_What to work on_
Count the lines in the records below that contain the string "Task", matching case exactly. Reply with the number alone.

************

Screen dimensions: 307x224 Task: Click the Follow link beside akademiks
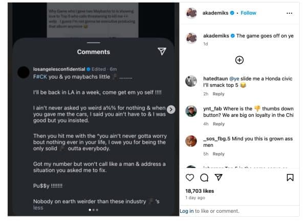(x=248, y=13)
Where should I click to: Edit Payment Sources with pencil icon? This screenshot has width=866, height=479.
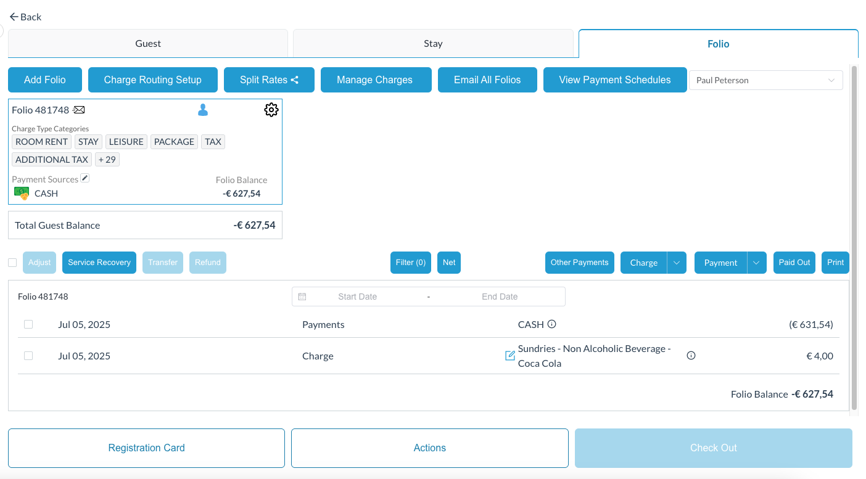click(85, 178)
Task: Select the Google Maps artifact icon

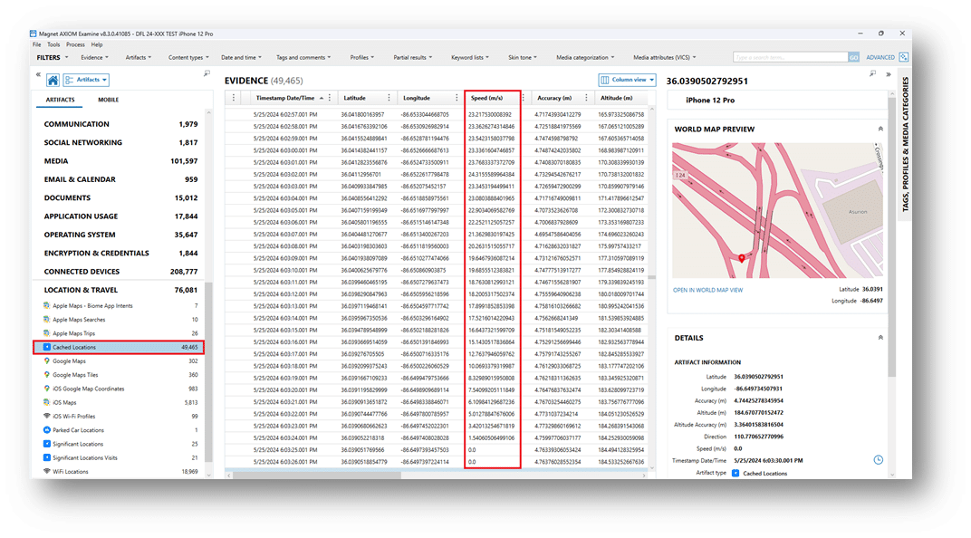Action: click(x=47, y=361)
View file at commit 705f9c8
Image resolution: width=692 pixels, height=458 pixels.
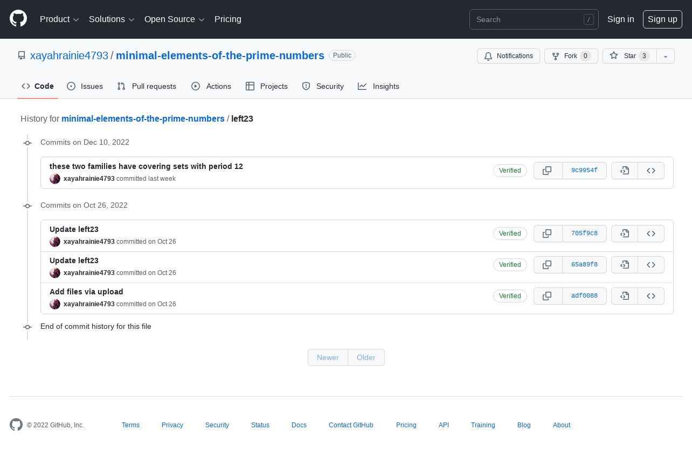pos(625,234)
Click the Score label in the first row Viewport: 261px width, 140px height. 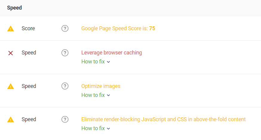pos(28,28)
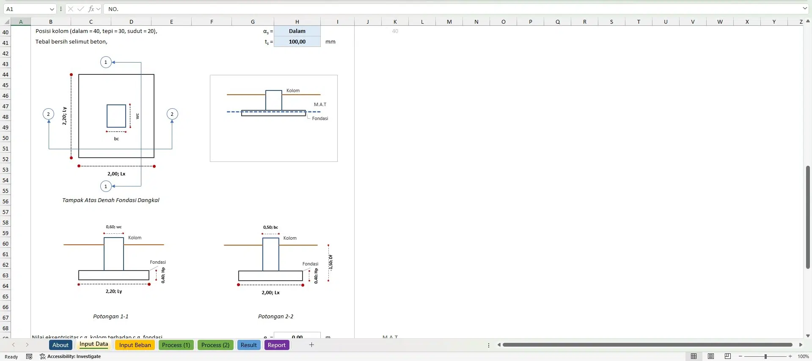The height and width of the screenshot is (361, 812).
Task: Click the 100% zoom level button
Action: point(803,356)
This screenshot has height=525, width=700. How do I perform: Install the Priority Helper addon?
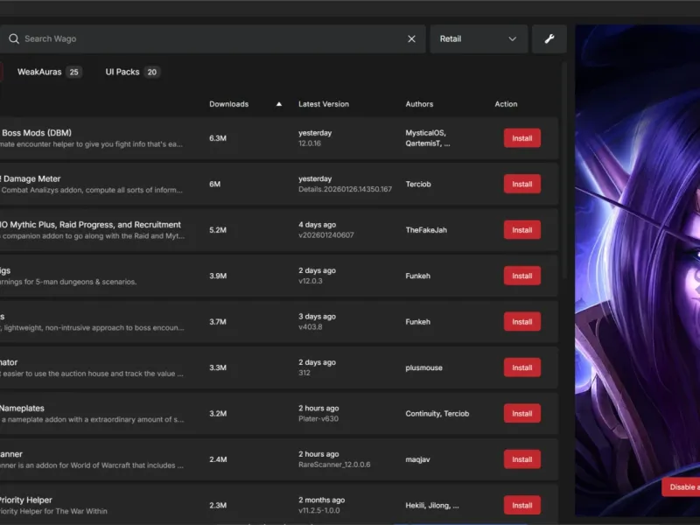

************

_Written answer_
3